=== The tasks ===
**A)** According to the employment agreement, what position is the Employee to hold during the Term?
**B)** Continue the employment agreement from the point where it stops.

=== Text segment ===
──────────────────────────────

AMENDED AND RESTATED EMPLOYMENT
AGREEMENT
This
Amended and Restated Employment Agreement (“ Agreement
”) is entered into December 31, 2008, but is effective as of
January 1, 2008 (the “ Effective Date ”),
by and between The Shaw Group Inc., a Louisiana corporation
(collectively with its affiliates and subsidiaries hereinafter
referred to as, the “ Company ”), and Brian K.
Ferraioli (“ Employee ”). The Company and
Employee may hereinafter be referred to, individually, as a “
Party ” and, collectively, as the “
Parties ”.
WHEREAS , the Company and Employee are parties to that
certain Employment Agreement dated effective as of July 17,
2007 (the “ Original Agreement ”);
and
WHEREAS , the Parties desire to amend certain provisions
of the Original Agreement and to restate the Original Agreement in
its entirety.
NOW, THEREFORE , in consideration of the mutual covenants,
representations, warranties and agreements contained herein, and
for other valuable consideration, the receipt and adequacy of which
are hereby acknowledged, the Parties agree as follows:
1. Employment . The Company hereby
employs Employee, and Employee hereby accepts employment by the
Company, on the terms and conditions set forth in this
Agreement.
2. Term of Employment . Subject to
the provisions for earlier termination provided in this Agreement,
the term of this Agreement (the “ Term ”) shall
be two years, commencing on the Effective Date, and shall be
automatically renewed on each day following the Effective Date so
that on any given day the unexpired portion of the Term of this
Agreement shall be two years. Notwithstanding the foregoing
provision, at any time after the Effective Date, the Company or
Employee may give written notice to the other Party that the Term
shall not be further renewed from and after a subsequent date
specified in such notice (the “ fixed term date
”), in which event the Term shall become fixed, and this
Agreement shall terminate on the second anniversary of such fixed
term date.
3. Employee’s Duties
.
(a) During the Term, Employee shall serve
as Executive Vice President & Chief Financial Officer of the
Company, or such other similar position(s) as the Parties may
mutually agree, with such duties and responsibilities as may from
time to time be assigned to him by the Board of Directors of the
Company (the “ Board ”) or the Chief Executive
Officer of the Company, provided that such duties are comparable to
the customary duties of such position(s).
(b) Employee agrees to devote
Employee’s full attention and time during normal business
hours to the business and affairs of the Company and to use
reasonable best efforts to perform faithfully and efficiently
Employee’s duties and responsibilities. Employee shall not,
either directly or indirectly, enter into any business or
employment with or for any Person (defined below) other than the
Company during the Term; provided , however , that
Employee shall not be prohibited from making financial investments
in any other company or business or from serving on the board of
directors of any other company, subject in each case to the
provisions set forth in the Company’s Code of Conduct or
other similar written guidelines. For the purposes of this
Agreement, the term “ Person ” shall mean any
individual, corporation, limited or general partnership, limited
liability company, joint venture, association, trust or other
entity or organization, whether or not a legal entity. Employee
shall at all times observe and comply with all lawful directions
and instructions of the Board of which Employee is notified in
writing.

──────────────────────────────

=== Material provided ===

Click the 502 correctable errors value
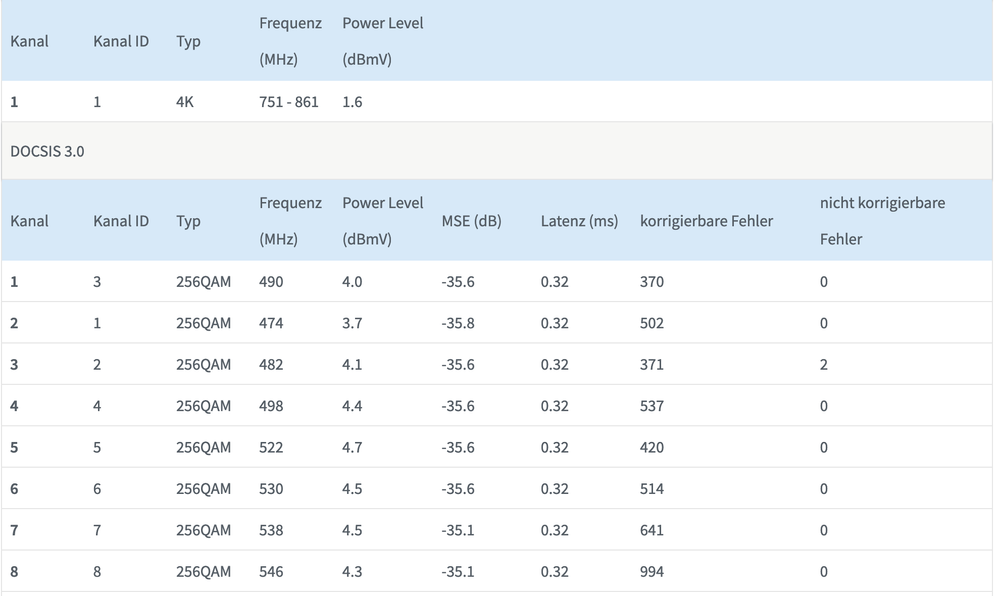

──────────────────────────────

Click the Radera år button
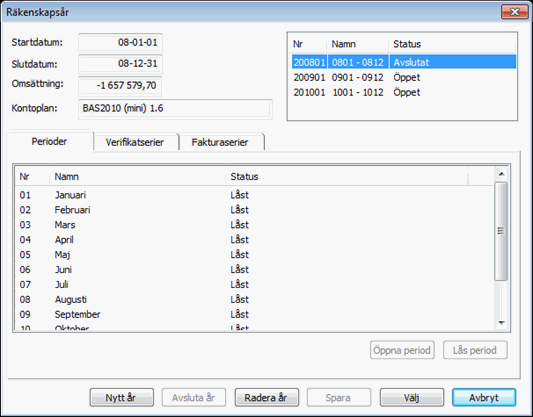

──────────────────────────────

=== Responses to the tasks ===
**A)** Executive Vice President & Chief Financial Officer of the Company.

**B)**
4. Compensation .
(a) Base Compensation . For
services rendered by Employee under this Agreement, the Company
shall pay to Employee Employee’s current base salary as of
the Effective Date (“ Base Compensation ”), per
annum, payable in accordance with the Company’s customary pay
periods and subject to tax and other customary withholdings.
Employee’s Base Compensation will be subject to review by the
Board on an annual basis as of the close of each fiscal year of the
Company and may be increased as the Board may deem appropriate. In
the event that the Board deems it appropriate to increase
Employee’s Base Compensation, that increased amount shall
thereafter be the Base Compensation for the purposes of this
Agreement. Employee’s Base Compensation, as increased from
time to time, may not be decreased unless agreed to by Employee.
Nothing contained herein shall prevent the Board from paying
additional compensation to Employee in the form of bonuses or
otherwise from time to time during the Term.
(b) Annual Bonus . During the Term,
Employee shall participate in the Company’s discretionary
management incentive program as established by the Board (as the
same may be amended from time to time), with an annual performance
bonus range of not less than 25%, and not more than-200%, of
Employee’s bonus target (the “ Bonus Target
”), which Bonus Target shall initially be an amount equal to
100% of Employee’s Base Compensation. The Bonus Target may be
adjusted annually. Annual bonus payments will be subject to tax and
other customary withholdings.
(c) Long Term Incentive Awards
.
(i) Employee will be eligible to
participate in the Company’s discretionary Long Term
Incentive (defined below) plan(s) as established by the Board (as
the same may be amended from time to time), subject to the terms
and conditions of the applicable plan(s). The overall target value
of the annual Long Term Incentive grants to Employee on the date of
grant will be in the range of 100% to 200% of Employee’s Base
Compensation.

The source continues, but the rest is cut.